纳豆激酶高产菌株的选育及固态发酵技术

以枯草芽孢杆菌为出发菌株，选用超声波和紫外线进行诱变处理，根据致死率、突变率与诱变剂量的关系选择合适的诱变剂量，以筛选高产纳豆激酶的优势菌株。实验表明：最佳诱变条件为：超声波45 kHz、280 W，时间60 min，紫外线照射距离30 cm，时间120 s。经多次初筛、复筛，选育出一株命名为BSCZ-4的优势菌株，其纳豆激酶酶活力为原始菌株的1.96 倍。对该菌种进行连续20 代培养，测得其溶解圈直径稳定在18～19 mm之间，表明该突变株遗传特性稳定。并采用Box-Behnken响应曲面法优化其固态发酵工艺条件，结果为：魔芋精粉添加量5%、接种量8%，34 ℃发酵24 h，纳豆激酶活力可达（4 087.83±93.75） U/g。

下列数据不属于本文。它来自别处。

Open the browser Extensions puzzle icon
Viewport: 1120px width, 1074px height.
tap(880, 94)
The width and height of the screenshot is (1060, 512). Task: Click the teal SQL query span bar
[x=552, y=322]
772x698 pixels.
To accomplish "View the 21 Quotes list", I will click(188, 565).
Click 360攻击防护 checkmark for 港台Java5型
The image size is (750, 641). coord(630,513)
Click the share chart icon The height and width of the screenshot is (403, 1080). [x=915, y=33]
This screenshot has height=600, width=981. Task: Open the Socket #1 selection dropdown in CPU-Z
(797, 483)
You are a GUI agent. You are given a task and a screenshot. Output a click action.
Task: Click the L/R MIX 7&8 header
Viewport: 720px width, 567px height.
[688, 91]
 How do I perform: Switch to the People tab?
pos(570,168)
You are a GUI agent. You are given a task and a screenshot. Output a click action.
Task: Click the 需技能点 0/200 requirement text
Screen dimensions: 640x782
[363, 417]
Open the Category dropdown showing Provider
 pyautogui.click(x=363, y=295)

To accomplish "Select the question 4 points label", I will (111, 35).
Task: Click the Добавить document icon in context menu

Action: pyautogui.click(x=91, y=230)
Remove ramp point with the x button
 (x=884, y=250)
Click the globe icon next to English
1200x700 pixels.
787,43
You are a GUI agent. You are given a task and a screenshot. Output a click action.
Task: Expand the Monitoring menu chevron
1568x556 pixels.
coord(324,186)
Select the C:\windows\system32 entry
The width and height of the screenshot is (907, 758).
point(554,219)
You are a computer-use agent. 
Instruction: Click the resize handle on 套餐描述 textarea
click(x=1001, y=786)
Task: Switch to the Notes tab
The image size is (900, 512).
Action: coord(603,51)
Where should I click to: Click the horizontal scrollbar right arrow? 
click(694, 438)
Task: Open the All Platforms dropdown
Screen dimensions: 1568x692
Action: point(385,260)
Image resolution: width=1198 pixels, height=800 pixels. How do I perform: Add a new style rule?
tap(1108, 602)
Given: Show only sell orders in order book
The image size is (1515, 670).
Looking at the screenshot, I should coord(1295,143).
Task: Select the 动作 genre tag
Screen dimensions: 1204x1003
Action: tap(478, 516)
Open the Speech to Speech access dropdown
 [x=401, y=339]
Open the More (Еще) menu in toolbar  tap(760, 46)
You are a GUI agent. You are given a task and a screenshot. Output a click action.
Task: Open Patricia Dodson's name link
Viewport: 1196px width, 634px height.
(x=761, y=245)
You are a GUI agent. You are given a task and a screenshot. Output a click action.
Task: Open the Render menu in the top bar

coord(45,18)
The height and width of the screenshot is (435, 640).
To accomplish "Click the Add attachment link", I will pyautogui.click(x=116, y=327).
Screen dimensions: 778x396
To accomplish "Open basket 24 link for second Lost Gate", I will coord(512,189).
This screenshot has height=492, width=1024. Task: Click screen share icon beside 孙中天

Strain Improvement of Bacillus subtilis for Enhanced Production of Nattokinase and Optimization of Solid-State Fermentation Conditions

In this study, the nattokinase-producing capacity of Bacillus subtilis subsp. subtilis BS21076 was improved by
sequential mutagenization with ultrasonic followed by UV light at the appropriate doses determined according to death
and mutation rates. The optimal mutation conditions of strain BS21076 were established as 60 min ultrasonic treatment at
45 kHz and 280 W followed by 120 s UV irradiation at a distance of 30 cm. A high nattokinase-producing mutant strain
named BSCZ-4, producing 1.96 times higher nattokinase than BS21076, was obtained after several rounds of primary and
secondary screening. After 20 consecutive passages, the diameter of the zone of dissolution produced by BSCZ-4 remained
stable in the range of 18–19 mm, suggesting good genetic stability. Using Box-Behnken response surface methodology,
the optimal culture conditions for the enhanced production of nattokinase by BSCZ-4 in solid-state fermentation were
determined as addition of 5% konjac power to the culture medium, an inoculum size of 8%, and 24 h culture at 34 ℃,
resulting in a nattokinase activity of (4 087.83 ± 93.75) U/g.